### EXERCISE PROMPT
Once the line with "Task: Click the lock icon in floating toolbar" is found in the material, write out that line and every later line exactly, through the end.

### RECORDS SUPPLIED
[Start of Attachment]
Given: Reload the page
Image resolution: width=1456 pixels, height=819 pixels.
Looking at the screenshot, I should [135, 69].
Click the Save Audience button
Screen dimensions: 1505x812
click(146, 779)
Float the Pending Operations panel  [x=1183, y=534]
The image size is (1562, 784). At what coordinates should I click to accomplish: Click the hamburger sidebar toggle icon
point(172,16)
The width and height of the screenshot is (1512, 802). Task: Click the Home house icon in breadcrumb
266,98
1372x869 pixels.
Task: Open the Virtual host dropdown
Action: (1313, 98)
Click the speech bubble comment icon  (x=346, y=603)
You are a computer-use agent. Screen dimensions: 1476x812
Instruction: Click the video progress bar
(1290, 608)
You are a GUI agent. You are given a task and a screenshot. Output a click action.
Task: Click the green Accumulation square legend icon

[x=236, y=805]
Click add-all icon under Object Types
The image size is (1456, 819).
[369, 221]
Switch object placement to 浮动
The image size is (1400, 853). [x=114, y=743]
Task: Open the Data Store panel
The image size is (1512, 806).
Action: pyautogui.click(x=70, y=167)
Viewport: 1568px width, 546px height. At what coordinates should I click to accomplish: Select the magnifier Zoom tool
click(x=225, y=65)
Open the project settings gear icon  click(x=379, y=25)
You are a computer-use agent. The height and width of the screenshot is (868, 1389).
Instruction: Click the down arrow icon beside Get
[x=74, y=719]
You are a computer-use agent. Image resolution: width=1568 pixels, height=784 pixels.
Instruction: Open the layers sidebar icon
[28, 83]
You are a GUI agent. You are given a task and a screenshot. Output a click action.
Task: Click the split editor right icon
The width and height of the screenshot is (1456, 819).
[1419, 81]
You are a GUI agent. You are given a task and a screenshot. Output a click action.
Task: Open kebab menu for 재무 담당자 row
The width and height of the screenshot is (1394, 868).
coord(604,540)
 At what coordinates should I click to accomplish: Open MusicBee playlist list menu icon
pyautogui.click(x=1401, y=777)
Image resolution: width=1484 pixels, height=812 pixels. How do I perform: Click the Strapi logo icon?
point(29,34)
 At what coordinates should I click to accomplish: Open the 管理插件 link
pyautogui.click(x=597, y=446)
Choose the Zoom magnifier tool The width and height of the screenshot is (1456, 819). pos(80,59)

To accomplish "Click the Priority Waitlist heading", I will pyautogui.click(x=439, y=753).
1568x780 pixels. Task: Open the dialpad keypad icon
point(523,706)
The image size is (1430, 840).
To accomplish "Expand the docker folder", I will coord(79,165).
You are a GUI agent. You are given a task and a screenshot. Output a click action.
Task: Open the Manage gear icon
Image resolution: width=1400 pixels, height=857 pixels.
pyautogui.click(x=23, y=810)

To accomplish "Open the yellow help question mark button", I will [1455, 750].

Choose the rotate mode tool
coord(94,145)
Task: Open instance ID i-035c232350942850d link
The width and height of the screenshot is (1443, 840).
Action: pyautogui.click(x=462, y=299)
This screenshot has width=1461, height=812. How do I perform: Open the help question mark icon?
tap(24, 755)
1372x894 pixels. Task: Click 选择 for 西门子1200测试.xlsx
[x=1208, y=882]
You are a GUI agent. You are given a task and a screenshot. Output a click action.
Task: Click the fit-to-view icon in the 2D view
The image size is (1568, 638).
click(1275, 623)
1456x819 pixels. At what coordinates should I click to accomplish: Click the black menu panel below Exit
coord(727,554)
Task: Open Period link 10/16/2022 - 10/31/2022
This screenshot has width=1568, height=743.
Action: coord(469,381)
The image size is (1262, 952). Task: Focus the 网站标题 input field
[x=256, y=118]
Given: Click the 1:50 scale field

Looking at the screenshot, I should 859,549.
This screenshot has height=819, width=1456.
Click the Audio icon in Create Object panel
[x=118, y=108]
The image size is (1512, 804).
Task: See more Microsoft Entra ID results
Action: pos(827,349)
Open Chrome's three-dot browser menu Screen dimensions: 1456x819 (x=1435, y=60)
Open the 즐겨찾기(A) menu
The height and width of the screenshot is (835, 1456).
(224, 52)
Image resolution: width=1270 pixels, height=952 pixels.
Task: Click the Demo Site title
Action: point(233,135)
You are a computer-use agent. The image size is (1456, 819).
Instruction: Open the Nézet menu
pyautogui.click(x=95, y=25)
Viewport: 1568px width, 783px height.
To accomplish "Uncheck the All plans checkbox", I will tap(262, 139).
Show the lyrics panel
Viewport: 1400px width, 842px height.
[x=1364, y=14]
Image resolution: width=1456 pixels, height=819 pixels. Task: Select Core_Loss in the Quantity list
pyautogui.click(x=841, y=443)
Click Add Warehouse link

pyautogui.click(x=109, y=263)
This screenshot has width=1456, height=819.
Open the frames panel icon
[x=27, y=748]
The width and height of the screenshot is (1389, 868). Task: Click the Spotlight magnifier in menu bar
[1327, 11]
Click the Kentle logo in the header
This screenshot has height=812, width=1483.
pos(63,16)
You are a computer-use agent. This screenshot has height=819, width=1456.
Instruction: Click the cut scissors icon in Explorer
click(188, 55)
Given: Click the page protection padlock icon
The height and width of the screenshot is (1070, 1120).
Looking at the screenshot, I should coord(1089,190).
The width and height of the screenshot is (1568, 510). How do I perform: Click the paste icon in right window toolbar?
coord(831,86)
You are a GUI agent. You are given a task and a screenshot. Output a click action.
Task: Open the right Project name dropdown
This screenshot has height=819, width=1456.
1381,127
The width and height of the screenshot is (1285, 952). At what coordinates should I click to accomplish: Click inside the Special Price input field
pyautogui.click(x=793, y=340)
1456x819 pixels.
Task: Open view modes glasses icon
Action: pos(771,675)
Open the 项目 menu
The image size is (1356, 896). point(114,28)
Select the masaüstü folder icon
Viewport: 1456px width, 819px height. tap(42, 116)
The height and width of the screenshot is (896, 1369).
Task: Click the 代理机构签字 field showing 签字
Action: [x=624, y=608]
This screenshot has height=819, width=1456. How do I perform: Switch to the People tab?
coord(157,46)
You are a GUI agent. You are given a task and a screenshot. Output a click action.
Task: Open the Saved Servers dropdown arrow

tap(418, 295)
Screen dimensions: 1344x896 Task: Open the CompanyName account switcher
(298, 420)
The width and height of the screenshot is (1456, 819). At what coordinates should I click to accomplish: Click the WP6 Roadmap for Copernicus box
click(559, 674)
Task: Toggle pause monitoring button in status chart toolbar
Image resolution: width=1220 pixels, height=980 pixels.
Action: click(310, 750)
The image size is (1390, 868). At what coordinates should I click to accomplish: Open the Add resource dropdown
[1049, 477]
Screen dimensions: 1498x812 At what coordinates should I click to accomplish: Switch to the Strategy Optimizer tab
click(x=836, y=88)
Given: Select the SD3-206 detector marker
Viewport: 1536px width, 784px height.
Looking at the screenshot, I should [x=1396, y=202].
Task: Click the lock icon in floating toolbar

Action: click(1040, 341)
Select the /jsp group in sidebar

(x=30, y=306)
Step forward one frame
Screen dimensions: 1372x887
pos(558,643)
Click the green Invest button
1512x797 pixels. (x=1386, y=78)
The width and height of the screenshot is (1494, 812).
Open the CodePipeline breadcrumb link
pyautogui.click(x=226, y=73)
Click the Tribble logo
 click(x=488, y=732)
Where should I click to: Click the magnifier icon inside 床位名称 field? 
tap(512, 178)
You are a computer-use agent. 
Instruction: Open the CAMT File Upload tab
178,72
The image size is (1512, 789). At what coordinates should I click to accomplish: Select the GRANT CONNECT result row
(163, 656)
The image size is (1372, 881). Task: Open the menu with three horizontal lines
[End of Attachment]
### OUTPUT
Task: Click the lock icon in floating toolbar

Action: click(1040, 341)
Select the /jsp group in sidebar

(x=30, y=306)
Step forward one frame
Screen dimensions: 1372x887
pos(558,643)
Click the green Invest button
1512x797 pixels. (x=1386, y=78)
The width and height of the screenshot is (1494, 812).
Open the CodePipeline breadcrumb link
pyautogui.click(x=226, y=73)
Click the Tribble logo
 click(x=488, y=732)
Where should I click to: Click the magnifier icon inside 床位名称 field? 
tap(512, 178)
You are a computer-use agent. 
Instruction: Open the CAMT File Upload tab
178,72
The image size is (1512, 789). At what coordinates should I click to accomplish: Select the GRANT CONNECT result row
(163, 656)
The image size is (1372, 881). Task: Open the menu with three horizontal lines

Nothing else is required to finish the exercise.